Each data instance is made of a triplet, {image, species, pose}. We use the following JSON format:

annotation{ "image_id" : int, "species_id" : int, "file_name" : str, "landmarks" : [x1,y1,v1, ...],

}

where x,y,v are the xy coordinate of landmark, and its visibility (one if visible and zero otherwise.).

The testing result should be submitted in the following format:

annotation{ "image_id" : int, "file_name" : str, "landmarks" : [x1,y1, ...],

}

4. Evaluation

We evaluate the performance of pose detection using three standard metrics.

Mean per joint position error (MPJPE) [1] measures normalized error between the detection and ground truth for each landmark (the smaller, the better):

\[{\rm MPJPE}_i = \frac{1}{J}\sum_{j=1}^J \frac{\|\widehat{\mathbf{x}}_{ij} - \mathbf{x}_{ij}\|}{W}\]

where MPJPE\(_i\) is the MPJPE for the \(i^{\rm th}\) landmark, \(J\) is the number of image instances, \(\widehat{\mathbf{x}}_{ij}\in \mathbb{R}^2\) is the \(i^{\rm th}\) predicted landmark in the \(j^{\rm th}\) image, \(\mathbf{x}_{ij}\in \mathbb{R}^2\) is its ground truth location, and \(W\) is the width of the bounding box. Note that MPJPE measures the normalized error relative to the bounding box size \(W\), e.g., 0.1 MPJPE for 500\(\times\)500 bounding box corresponds to 50 pixel error.

Probability of correct keypoint (PCK) [2] is defined by the detection accuracy given error tolerance (the bigger, the better):

\[{\rm PCK}@\epsilon = \frac{1}{17J}\sum_{j=1}^J \sum_{i=1}^{17} \delta\left(\frac{\|\widehat{\mathbf{x}}_{ij} - \mathbf{x}_{ij}\|}{W} < \epsilon\right)\]

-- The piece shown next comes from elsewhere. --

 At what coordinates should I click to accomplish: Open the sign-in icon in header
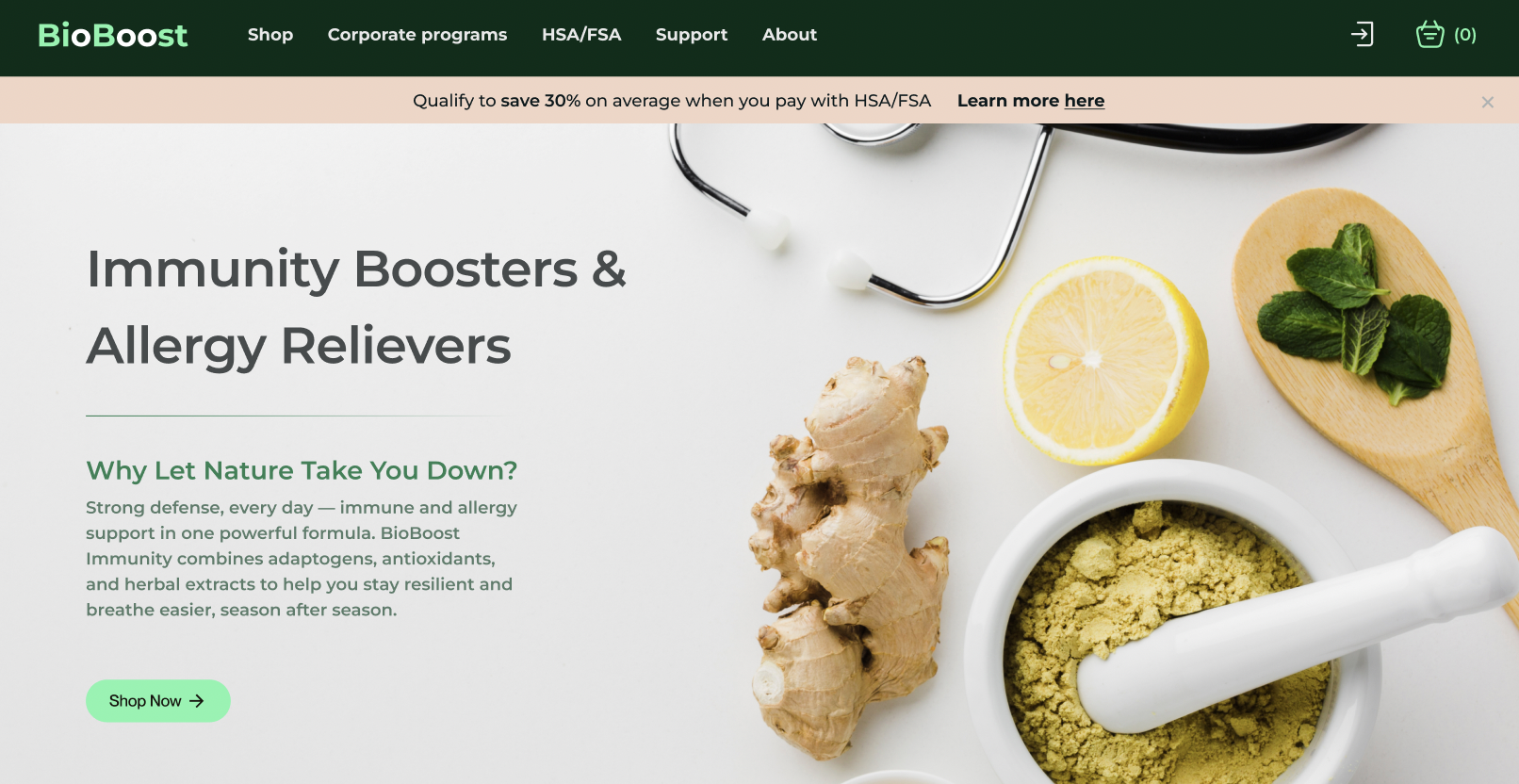tap(1362, 35)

where \(\delta(\cdot)\) is an indicator function that outputs 1 if the statement is true and zero otherwise. \(\epsilon\) is the spatial tolerance for correct detection. Note that PCK measures the detection accuracy given the normalized tolerance with respect to the bounding box width, e.g., PCK@0.2 with 200 pixel bounding box size refers to the detection accuracy where the detection with the error smaller than 40 pixels is considered as a correct detection.

Average precision (AP) measures detection precision (the bigger, the better):

\[{\rm AP}@\epsilon = \frac{1}{17J}\sum_{j=1}^J \sum_{i=1}^{17} \delta({\rm OKS}_{ij}\geq \epsilon)\]

where OKS measures keypoint similarity [3]:

\[{\rm OKS}_{ij} = \exp\left(-\frac{\|\widehat{\mathbf{x}}_{ij} - \mathbf{x}_{ij}\|^2}{2W^2k_i^2}\right)\]

where \({\rm OKS}_{ij}\) is the keypoint similarity of the \(j^{\rm th}\) image of the \(i^{\rm th}\) landmark. \(k_i\) is the \(i^{\rm th}\) landmark relative tolerance. Unlike PCK, OKS measures per landmark accuracy by taking into account per landmark variance \(k_i\) (visual ambiguity of landmarks), e.g., eye is visually less ambiguous than hip. We define \(k_i\) based on COCO keypoint challenge and augment the tail landmark such that \(k_{tail} = k_{wrist}\).

The evaluation code can be found here: evaluation code link

[1] Karim Iskakov, Egor Burkov, Victor Lempitsky, and Yury Malkov. Learnable Triangulation of Human Pose. International Conference on Computer Vision (ICCV), 2019.
[2] Yi Yang and Deva Ramanan. Articulated Human Detection with Flexible Mixtures of Parts. IEEE Transactions on Pattern Analysis and Machine Intelligence (PAMI), 2013.
[3] Tsung-Yi Lin, Michael Maire, Serge Belongie, James Hays, Pietro Perona, Deva Ramanan, Piotr Dollár, Lawrence Zitnick. Microsoft COCO: Common Objects in Context. European Conference on Computer Vision (ECCV). 2014.